Nicholas Polanco (born August 18, 1980) is an American former lacrosse player. He is regarded as one of the best defensemen in MLL (and professional lacrosse in general) history. He attended Oceanside High School.

Professional career
Polanco was drafted by the Bridgeport Barrage in the 1st round (4th overall) of the 2002 Major League Lacrosse Collegiate Draft.  In 2004, he was awarded the Major League Lacrosse Defensive Player of the Year Award and led the Barrage to winning the Steinfeld Cup.

In 2005, Polanco was traded to the Long Island Lizards where he was again given the Major League Lacrosse Defensive Player of the Year Award and was selected for his second consecutive All-Star game.

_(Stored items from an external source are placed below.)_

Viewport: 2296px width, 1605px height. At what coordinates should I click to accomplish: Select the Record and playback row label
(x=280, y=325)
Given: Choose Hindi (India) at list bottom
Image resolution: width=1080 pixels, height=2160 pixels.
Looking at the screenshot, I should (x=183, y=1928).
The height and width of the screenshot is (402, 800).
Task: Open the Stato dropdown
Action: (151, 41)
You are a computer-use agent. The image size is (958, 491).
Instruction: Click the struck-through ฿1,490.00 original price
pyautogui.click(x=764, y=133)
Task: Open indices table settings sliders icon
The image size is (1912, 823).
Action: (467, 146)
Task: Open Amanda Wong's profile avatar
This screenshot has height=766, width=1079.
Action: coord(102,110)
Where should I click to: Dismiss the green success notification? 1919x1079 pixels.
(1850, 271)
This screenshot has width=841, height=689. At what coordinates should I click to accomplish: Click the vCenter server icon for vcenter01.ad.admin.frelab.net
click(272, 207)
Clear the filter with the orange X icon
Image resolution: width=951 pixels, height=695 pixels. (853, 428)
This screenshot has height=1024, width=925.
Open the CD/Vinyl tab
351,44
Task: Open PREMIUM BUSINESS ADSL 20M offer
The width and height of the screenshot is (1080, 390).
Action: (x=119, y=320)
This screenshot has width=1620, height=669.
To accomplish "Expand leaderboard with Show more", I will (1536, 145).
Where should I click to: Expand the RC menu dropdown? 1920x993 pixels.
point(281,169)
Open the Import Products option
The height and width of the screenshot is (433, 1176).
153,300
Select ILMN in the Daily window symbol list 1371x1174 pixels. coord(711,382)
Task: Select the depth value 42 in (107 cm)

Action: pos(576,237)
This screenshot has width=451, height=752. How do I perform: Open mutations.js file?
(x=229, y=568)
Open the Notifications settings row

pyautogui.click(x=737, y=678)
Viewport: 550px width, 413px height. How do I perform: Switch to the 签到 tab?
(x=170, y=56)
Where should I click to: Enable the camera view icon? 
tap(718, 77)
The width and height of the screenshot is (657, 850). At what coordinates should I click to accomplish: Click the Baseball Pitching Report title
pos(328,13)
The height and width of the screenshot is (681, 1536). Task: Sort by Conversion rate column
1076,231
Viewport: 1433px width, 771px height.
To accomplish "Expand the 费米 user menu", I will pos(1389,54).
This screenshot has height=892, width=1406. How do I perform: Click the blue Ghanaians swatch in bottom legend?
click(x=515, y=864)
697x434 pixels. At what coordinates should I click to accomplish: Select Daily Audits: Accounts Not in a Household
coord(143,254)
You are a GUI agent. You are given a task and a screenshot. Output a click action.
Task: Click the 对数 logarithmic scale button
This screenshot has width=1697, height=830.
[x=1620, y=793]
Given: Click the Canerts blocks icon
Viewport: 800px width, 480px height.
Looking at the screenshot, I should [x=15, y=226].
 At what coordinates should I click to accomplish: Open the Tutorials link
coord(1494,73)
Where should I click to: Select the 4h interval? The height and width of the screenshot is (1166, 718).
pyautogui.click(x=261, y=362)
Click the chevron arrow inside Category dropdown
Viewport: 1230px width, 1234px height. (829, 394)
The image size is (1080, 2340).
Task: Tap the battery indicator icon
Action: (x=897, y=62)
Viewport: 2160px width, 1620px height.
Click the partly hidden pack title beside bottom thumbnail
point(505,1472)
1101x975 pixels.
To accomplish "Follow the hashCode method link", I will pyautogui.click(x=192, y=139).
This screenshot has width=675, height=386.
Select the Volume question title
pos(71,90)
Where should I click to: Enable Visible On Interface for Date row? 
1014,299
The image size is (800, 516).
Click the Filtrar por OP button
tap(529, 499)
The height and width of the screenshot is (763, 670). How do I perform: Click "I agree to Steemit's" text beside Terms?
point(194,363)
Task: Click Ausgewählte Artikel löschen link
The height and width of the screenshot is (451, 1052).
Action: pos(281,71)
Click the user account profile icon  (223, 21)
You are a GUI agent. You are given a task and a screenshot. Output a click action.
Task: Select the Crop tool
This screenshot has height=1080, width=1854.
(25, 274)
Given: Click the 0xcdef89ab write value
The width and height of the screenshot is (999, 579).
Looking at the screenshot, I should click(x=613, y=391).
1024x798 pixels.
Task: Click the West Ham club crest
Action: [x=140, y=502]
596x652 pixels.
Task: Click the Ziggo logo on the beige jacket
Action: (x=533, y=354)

Polanco played just one season in the National Lacrosse League with the New York Saints in 2003.

His brother, Armando, played for the Philadelphia Barrage.

On May 17, 2012, Polanco was traded to the Chesapeake Bayhawks.

Collegiate career
Polanco transferred to Hofstra University, for his final two years of eligibility, after playing two seasons at Nassau Community College.  While at Nassau, Polanco lead his team to win the National Junior College Athletic Association championships in 1999 and 2000.  He was named National Junior College Athletic Association Player of the Year.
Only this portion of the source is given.